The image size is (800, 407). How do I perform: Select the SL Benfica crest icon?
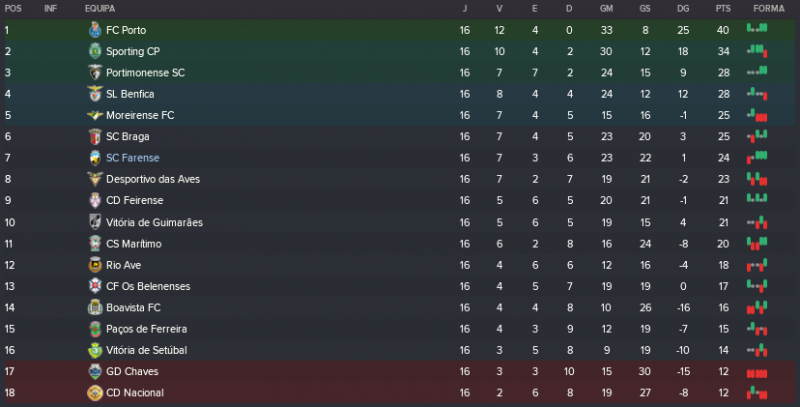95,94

=-=-=-=-=

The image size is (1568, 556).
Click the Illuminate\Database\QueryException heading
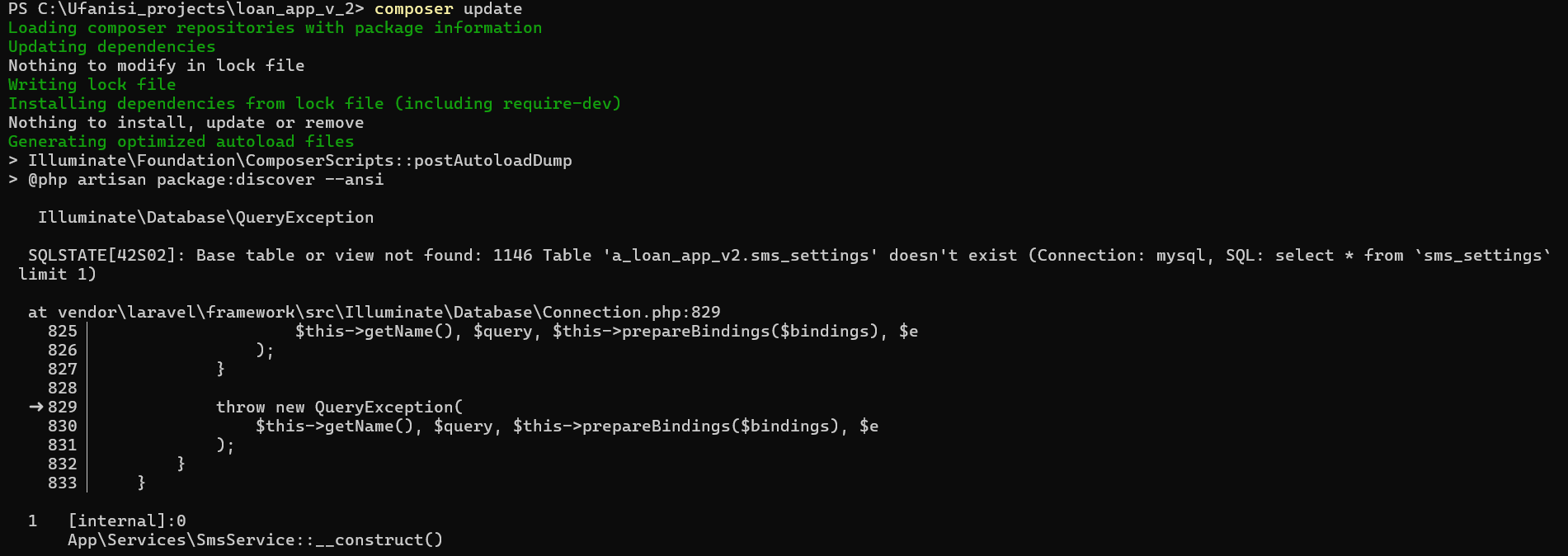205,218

=-=-=-=-=

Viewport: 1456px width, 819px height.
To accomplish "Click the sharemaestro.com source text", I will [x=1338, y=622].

=-=-=-=-=

- **What is expected**:
Can you reproduce the lines beginning at the one containing "Viewport: 1456px width, 819px height." and ending with the one containing "will [x=1338, y=622].", replacing "source text" with "link text" and changing nothing else?

- **Output for this task**:
Viewport: 1456px width, 819px height.
To accomplish "Click the sharemaestro.com link text", I will [x=1338, y=622].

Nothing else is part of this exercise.